The visible layer was chat and retrieval. The more important part was the operator/admin layer around it, including:

resource and knowledge-base management for the underlying document set
user and role controls with company- and department-aware access behavior
feedback and quality loops, including answer reactions, negative-feedback signals, knowledge-gap review, and response attribution
usage analytics and cost visibility for post-launch monitoring
structured logging, load testing, health checks, and admin views for ongoing operation

The point was not to collect infrastructure labels. It was to support a system that could be operated, reviewed, and improved after launch.

At a public-safe level, the operating model looked roughly like this:

Operating model

Employee-facing use and operator review were designed together so the system could stay useful after launch.

Employee-facing layer

01 / access

Sign-in and scoped access

Azure AD sign-in and access bounded to approved internal knowledge.

02 / ask

Ask over internal knowledge

Questions handled through retrieval shaped for internal use rather than open-ended chat.

03 / answer

Grounded answer + feedback

Retrieval-backed responses plus user feedback signals that could flow into later review.

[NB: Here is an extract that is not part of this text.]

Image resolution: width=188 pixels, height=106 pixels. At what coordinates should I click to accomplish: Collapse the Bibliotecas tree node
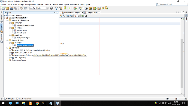click(x=7, y=48)
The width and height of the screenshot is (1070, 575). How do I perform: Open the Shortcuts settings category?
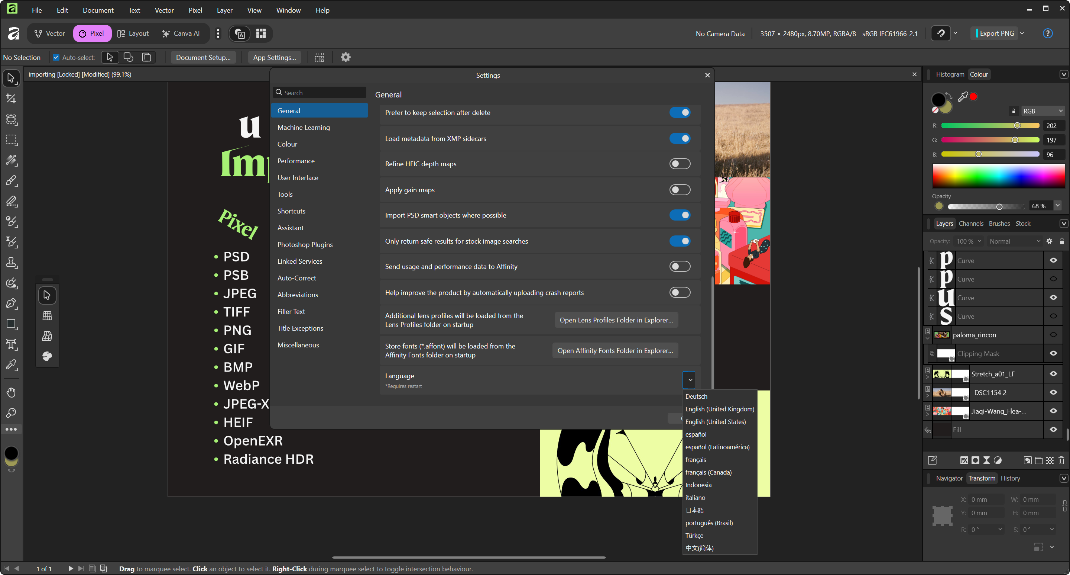291,211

Operator / governance layer

04 / content

Resources and ingestion

Knowledge-base management and document ingestion for the underlying content set.

05 / quality

Feedback, gaps, and attribution

Operator review across feedback signals, knowledge gaps, and response attribution.

06 / observe

Usage, costs, and health

Admin visibility into adoption, spend, and system health after launch.

Operating-model view — employee-facing use above, operator review below. Exact org mappings, prompt configuration, endpoints, and deployment details are intentionally omitted.

What made it more than chat over documents?

The important layer was not the chat interface. It was the operating model around it: identity, scoped access, content ownership, feedback review, usage visibility, cost monitoring, and health checks.

Those choices made the assistant something the organization could operate, not just something employees could try.

Delivery context

My role

I implemented the assistant and the operator-facing surfaces around retrieval, access, quality signals, and operational visibility needed for real internal use.

This work was done in-house at Delta Holding, where I progressed from AI Specialist to AI Innovation Lead, led a small AI team, and stayed hands-on in the system design and implementation work.

Team shape

The work connected internal knowledge-access needs with the operational expectations of the people who would have to run, review, and support the system after launch.

Constraints

The architecture had to respect self-hosting, enterprise identity and access expectations, org-aware access boundaries, and the need for post-launch visibility from the first version onward.

Why self-hosted mattered

Self-hosting was part of the product posture. In this kind of environment, identity, access boundaries, operator controls, usage and cost visibility, and operational ownership all sit close to the delivery choice. The system was shaped to live inside those constraints rather than bypass them for demo convenience.

Operational choices

Retrieval had to stay useful inside access boundaries instead of behaving like a generic search layer.
The operator layer had to exist from the first version instead of being retrofitted later.
Feedback loops had to surface answer-quality issues, knowledge gaps, and response attribution after launch.
Usage and cost observability had to make real adoption visible instead of leaving the system opaque once deployed.
Operational readiness had to include health checks, logging, and deployment visibility, not just an app that worked in development.
The build had to be maintainable by a real organization once the first version existed.

Adoption signal

At the public-safe level, the system was deployed across roughly 1,500 eligible users, saw 300+ actual users, and explicit thumbs-up/down feedback was more than 85% positive.

That matters because it shows the assistant was used by a meaningful share of the eligible audience, not just shown in a demo. The positive feedback rate suggests the retrieval and access choices were usually good enough for real workflows, and the feedback stream also produced useful follow-on feature ideas. Workflow-time impact was not measured at v1; the public-safe measurement scope was adoption and explicit feedback after first deployment.

Why this case matters

This case matters because it shows internal AI product work beyond the prototype layer: employee-facing use, admin/operations surfaces, org-aware access, and a deployment posture designed to stay workable after the first demo.